Given passage:
Airport in the Magdalen Islands, Quebec, Canada

Îles-de-la-Madeleine Airport (Aéroport des Îles-de-la-Madeleine) is located 1.7 NM northeast of the village of Havre-aux-Maisons on Havre-aux-Maisons Island (House Harbour), part of Les Îles-de-la-Madeleine municipality on the Magdalen Islands, Quebec, Canada.

Although it is almost at sea level, nearby land rises significantly to the south, prohibiting circling approaches in that direction. Sea gulls are a frequent concern when landing at Îles-de-la-Madeleine.

The airport is classified as an airport of entry by Nav Canada and is staffed by the Canada Border Services Agency (CBSA). CBSA officers at this airport can handle general aviation aircraft only, with no more than 15 passengers.

==Airlines and destinations==

The airport was formerly served by Eastern Provincial Airways, Intair and Quebecair when these airlines were in operation.

Requirements:
1/ Transcribe the airport text between "Airport in the" and "landing at Îles-de-la-Madeleine.", inclusive.
2/ Render this sentence from the airport text in Spanish: "Sea gulls are a frequent concern when landing at Îles-de-la-Madeleine."
3/ Please write the next part of the airport text, picking up after its final sentence.
The items that come next are separate material, unrelated to the airport text.

Excerpted records:
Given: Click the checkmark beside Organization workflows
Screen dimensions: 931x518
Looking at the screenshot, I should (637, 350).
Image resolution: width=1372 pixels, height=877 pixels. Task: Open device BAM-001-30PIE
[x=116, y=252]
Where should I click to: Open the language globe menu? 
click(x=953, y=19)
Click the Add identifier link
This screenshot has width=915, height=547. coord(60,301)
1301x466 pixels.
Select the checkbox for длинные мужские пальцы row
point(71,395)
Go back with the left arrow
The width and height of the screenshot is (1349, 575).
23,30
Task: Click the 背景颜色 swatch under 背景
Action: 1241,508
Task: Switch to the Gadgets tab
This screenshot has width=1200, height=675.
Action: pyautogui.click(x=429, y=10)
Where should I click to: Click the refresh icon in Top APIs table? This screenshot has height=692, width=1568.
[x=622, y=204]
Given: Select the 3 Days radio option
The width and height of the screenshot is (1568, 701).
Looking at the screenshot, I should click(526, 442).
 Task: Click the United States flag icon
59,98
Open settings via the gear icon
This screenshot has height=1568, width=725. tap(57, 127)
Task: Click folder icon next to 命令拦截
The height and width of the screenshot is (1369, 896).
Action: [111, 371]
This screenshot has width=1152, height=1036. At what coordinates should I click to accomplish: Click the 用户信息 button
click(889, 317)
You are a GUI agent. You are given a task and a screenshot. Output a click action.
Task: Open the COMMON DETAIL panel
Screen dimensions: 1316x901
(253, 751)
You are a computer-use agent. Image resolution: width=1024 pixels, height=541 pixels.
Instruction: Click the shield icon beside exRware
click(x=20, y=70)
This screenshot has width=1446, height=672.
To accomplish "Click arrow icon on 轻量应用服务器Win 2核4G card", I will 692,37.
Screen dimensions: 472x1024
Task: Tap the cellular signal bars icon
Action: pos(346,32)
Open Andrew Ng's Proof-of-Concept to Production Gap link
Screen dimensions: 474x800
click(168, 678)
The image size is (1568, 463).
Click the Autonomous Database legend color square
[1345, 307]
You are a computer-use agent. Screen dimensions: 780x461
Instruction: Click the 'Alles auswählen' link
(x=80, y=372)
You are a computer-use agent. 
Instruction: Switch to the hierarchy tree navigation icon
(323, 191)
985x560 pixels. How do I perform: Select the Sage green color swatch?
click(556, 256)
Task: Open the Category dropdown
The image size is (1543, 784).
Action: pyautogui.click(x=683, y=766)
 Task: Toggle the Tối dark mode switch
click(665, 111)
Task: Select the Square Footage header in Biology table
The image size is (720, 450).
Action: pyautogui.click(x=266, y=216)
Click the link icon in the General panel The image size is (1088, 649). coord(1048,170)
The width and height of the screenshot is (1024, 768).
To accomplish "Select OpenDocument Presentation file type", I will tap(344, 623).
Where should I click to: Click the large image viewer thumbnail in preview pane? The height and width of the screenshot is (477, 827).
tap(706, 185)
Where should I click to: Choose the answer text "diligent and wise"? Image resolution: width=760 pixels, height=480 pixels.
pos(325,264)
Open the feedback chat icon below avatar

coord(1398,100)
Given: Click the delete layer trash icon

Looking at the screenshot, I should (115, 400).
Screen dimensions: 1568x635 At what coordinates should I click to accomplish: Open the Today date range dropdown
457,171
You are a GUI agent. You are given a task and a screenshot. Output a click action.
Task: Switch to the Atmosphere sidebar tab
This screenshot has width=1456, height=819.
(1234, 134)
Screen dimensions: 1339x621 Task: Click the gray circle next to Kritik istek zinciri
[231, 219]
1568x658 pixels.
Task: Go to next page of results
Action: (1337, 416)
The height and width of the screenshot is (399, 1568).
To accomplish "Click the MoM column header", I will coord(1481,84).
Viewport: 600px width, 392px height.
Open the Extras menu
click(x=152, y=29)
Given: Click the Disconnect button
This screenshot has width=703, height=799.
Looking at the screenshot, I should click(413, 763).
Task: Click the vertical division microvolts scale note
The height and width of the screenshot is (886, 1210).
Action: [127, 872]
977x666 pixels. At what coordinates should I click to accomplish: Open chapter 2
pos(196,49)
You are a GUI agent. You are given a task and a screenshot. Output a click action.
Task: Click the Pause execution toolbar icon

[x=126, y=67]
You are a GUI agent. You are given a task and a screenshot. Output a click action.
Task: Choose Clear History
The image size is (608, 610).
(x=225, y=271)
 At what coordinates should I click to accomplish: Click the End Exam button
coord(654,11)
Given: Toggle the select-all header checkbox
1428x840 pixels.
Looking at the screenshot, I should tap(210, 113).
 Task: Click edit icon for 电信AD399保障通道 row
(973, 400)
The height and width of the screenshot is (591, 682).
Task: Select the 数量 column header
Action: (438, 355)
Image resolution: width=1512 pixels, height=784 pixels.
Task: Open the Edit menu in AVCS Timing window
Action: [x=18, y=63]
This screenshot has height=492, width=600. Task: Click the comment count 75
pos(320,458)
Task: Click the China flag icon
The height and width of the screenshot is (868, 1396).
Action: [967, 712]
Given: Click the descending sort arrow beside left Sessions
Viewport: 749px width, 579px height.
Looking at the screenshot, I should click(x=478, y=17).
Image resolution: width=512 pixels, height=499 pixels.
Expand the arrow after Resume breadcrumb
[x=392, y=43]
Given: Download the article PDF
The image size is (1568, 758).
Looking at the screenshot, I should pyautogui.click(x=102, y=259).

Answers to the exercise:
1/
Airport in the Magdalen Islands, Quebec, Canada

Îles-de-la-Madeleine Airport (Aéroport des Îles-de-la-Madeleine) is located 1.7 NM northeast of the village of Havre-aux-Maisons on Havre-aux-Maisons Island (House Harbour), part of Les Îles-de-la-Madeleine municipality on the Magdalen Islands, Quebec, Canada.

Although it is almost at sea level, nearby land rises significantly to the south, prohibiting circling approaches in that direction. Sea gulls are a frequent concern when landing at Îles-de-la-Madeleine.

2/ Las gaviotas son una preocupación frecuente al aterrizar en Îles-de-la-Madeleine.

3/
| Airlines | Destinations |
|---|---|
| Air Canada Express | Seasonal: Montreal–Trudeau |
| Air Saint-Pierre | Seasonal: Saint-Pierre^{[citation needed]} |
| PAL Airlines | Gaspé, Montreal–Trudeau, Québec City |
| Pascan Aviation | Bonaventure, Gaspé, Montréal–MET, Québec City |

== Accidents and incidents ==
- On March 29, 2016, a Mitsubishi MU-2 turboprop crashed upon approach to the airport, killing seven people, including former federal Minister of Transport Jean Lapierre, his wife and three of his siblings.